F = open('./files/datafile.txt', 'w')

## To write into file file first it must be converted into string

F.write(l + '\n')
F.write('%s and %s and %s' % (a, b, c))
F.write("\n")
F.write(str(o) + '\n' + str(e) )
F.close()

In [14]:
chars = open('./files/datafile.txt').read()
chars

"spam\n1 and 2 and 1\n[1, 2, 3, 4, 5, 6, 7, 8, 9, 0]\n{'a': 1, 'b': 0}"

In [16]:
F = open('./files/datafile.txt')
line = F.readline()
line

'spam\n'

In [17]:
line.rstrip()

'spam'

In [24]:
F.close()

In [23]:
for line in open('./files/datafile.txt'):
    print(line, end='+')

spam
+1 and 2 and 1
+[1, 2, 3, 4, 5, 6, 7, 8, 9, 0]
+{'a': 1, 'b': 0}+

### Eval
We can use eval for the case when we want to store object type in file by passing it as a string and then it can be used to convert to any object. However Pickle is suitable.

In [26]:
eval('[1,2,3]') #  convert to any data object type

[1, 2, 3]

In [30]:
eval('{"a":1,"b":2}')

{'a': 1, 'b': 2}

## Pickle
The pickle module is a more advanced tool that allows us to store almost any python object in a file directory, with no to or from string conversioon requirement on our part. It is like a super general data formatting and parsing utility.

This performs `**Object Serialization**` converting objects to and from string to bytes but requires very little work on our part. Pickle internally translates our object to a string form.

Also checkout Shelve module.

In [31]:
dictionary = {
    "name": "John",
    "age": 20
}

F = open('./files/datafile.pkl', 'wb') # getting ready pickle file

import pickle
pickle.dump(dictionary, F) # dump the dictionary into file F that we just open
F.close()

In [33]:
F = open("./files/datafile.pkl", 'rb') # opening the pickle file as read binary
F.read()

b'\x80\x04\x95\x1b\x00\x00\x00\x00\x00\x00\x00}\x94(\x8c\x04name\x94\x8c\x04John\x94\x8c\x03age\x94K\x14u.'

In [36]:
F = open("./files/datafile.pkl", "rb")
E = pickle.load(F) # load any object frm file
E

{'name': 'John', 'age': 20}

### Storing Objects in JSON Format
The prior pickle module translates nearly arbitrary object to a format. 
JSON doesnot support as broad a range of python object types as pickle but its portability is an advantage in some contexts and it represents another way to serialize a specific category of object for storage and transmission.
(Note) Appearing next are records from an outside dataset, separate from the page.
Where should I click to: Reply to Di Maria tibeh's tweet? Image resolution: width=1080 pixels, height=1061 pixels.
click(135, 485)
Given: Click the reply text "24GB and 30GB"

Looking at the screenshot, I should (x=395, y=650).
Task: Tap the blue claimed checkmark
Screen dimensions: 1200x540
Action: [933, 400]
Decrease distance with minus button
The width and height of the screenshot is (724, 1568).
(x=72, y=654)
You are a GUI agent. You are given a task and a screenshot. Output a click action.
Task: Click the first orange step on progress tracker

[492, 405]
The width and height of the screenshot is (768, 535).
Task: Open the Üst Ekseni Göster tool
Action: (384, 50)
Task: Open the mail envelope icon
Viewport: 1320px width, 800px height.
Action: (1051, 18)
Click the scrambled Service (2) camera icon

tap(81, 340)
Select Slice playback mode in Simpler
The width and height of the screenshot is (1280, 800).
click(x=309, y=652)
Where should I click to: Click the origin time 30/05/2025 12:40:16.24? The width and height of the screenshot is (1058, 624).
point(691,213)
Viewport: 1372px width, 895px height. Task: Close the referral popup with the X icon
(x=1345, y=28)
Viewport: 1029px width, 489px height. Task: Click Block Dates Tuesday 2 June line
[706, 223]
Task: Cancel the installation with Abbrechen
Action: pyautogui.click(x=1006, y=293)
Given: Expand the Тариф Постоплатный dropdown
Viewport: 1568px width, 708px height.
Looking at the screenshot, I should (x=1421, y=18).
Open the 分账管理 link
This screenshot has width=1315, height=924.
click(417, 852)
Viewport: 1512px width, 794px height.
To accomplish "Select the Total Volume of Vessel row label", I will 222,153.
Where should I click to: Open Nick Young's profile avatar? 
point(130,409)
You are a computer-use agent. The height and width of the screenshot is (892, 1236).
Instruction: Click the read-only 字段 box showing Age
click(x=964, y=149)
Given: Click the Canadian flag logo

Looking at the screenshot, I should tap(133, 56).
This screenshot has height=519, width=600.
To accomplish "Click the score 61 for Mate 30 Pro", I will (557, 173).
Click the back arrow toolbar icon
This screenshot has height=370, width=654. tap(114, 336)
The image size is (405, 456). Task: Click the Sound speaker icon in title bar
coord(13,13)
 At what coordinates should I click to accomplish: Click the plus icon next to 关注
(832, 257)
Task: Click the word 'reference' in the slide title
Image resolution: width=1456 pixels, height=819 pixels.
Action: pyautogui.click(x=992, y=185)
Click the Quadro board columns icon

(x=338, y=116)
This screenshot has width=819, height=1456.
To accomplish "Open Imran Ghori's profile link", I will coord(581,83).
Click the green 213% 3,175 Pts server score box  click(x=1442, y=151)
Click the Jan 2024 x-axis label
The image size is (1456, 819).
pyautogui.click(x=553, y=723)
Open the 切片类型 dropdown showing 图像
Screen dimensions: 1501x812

Moreover JSON is close to python dictionaries and lists in syntax the translation to and from object is trivial and is automated by the json standard library module.

In [37]:
name = dict(fist="Jane", last="Smith")
rec = dict(name=name, job=['dev', 'mgr'], age=20)
rec

{'name': {'fist': 'Jane', 'last': 'Smith'}, 'job': ['dev', 'mgr'], 'age': 20}

In [38]:
import json

# json dump string method
json.dumps(rec)

'{"name": {"fist": "Jane", "last": "Smith"}, "job": ["dev", "mgr"], "age": 20}'

In [39]:
s = json.dumps(rec)
s

'{"name": {"fist": "Jane", "last": "Smith"}, "job": ["dev", "mgr"], "age": 20}'

In [40]:
# JSON load string
o = json.loads(s)
o

{'name': {'fist': 'Jane', 'last': 'Smith'}, 'job': ['dev', 'mgr'], 'age': 20}

In [41]:
# jsom dump file

json.dump(rec, fp = open('./files/textjson.txt', 'w'), indent=7)
print(open('./files/textjson.txt').read())

{
       "name": {
              "fist": "Jane",
              "last": "Smith"
       },
       "job": [
              "dev",
              "mgr"
       ],
       "age": 20
}


In [43]:
# JSON load file

dictionary = json.load(open('./files/textjson.txt'))
dictionary

{'name': {'fist': 'Jane', 'last': 'Smith'}, 'job': ['dev', 'mgr'], 'age': 20}

## Storing Packed Binary Data: struct
The struct module knows how to both compose and parse packed binary data. In a sense this is another data conversion tool that interprets strings in files as binary data.

### Context Manager
Ensure that file will be closed and have its output flush to disk if needed automatically on exit instead of relying on the auto close during garbage collection.

In [48]:
with open('./files/file.txt') as myfile:
    for line in myfile:
        print(line)

Hello file

goodbye text file



In [50]:
# The try finally statement can provide similar functionality but at cost in extra code to write.

myfile = open('./files/datafile.txt')
try:
    for l in myfile:
        print(l)
finally:
    myfile.close()

spam

1 and 2 and 1

[1, 2, 3, 4, 5, 6, 7, 8, 9, 0]

{'a': 1, 'b': 0}